= Chido Nwangwu =

Nigerian journalist, media consultant, and editor

Chido Nwangwu (born December 29, 1962, in Aba, Southeast Nigeria) is a Nigerian journalist, media consultant, and editor.

Nwangwu appears as an analyst for CNN, CNN International, and Sky News. He is the founder and publisher of USAfricaonline.com, an African-owned U.S.-based professional digital newspaper publisher website. He is CEO of the international public policy think tank AfricaWorks, as well as for USAfrica International. Nwangwu is a director at PetroGasWorks, an oil and gas consulting firm. He is a consulting participant at the annual Offshore Technology Conference (OTC).

== Career ==

Nwangwu began his professional career at the Nigerian Television Authority, in the Electronic News Gathering unit. He was on the editorial board of The Daily Times of Nigeria. He was a panelist at the 2000 BBC/Public Radio International Global Technology Forum in San Francisco. He covered President Bill Clinton's visit in 2000 to Southern Africa and West Africa, including Nigeria and Senegal, and reported on the speech of Liberian President Ellen Johnson Sirleaf to a joint meeting of Congress in March 2006.
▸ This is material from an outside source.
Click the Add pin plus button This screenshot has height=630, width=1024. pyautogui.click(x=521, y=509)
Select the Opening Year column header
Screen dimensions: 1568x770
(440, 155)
Nwangwu contributes to several international news publications, including the Mail & Guardian of South Africa, the Houston Chronicle, and ThisDay. He is the author of the special report “Clinton's Africa." Nwangwu is currently completing his book “Nelson Mandela and Chinua Achebe: Footprints of Greatness”. He is a specialist in cross-cultural corporate projects, public policy, risk analysis, international relations, strategic communications, data mining, digital media, broadcast production, and photography.

He was on Houston mayor Lee Brown's international business advisory board, and on the board of the American NAACP.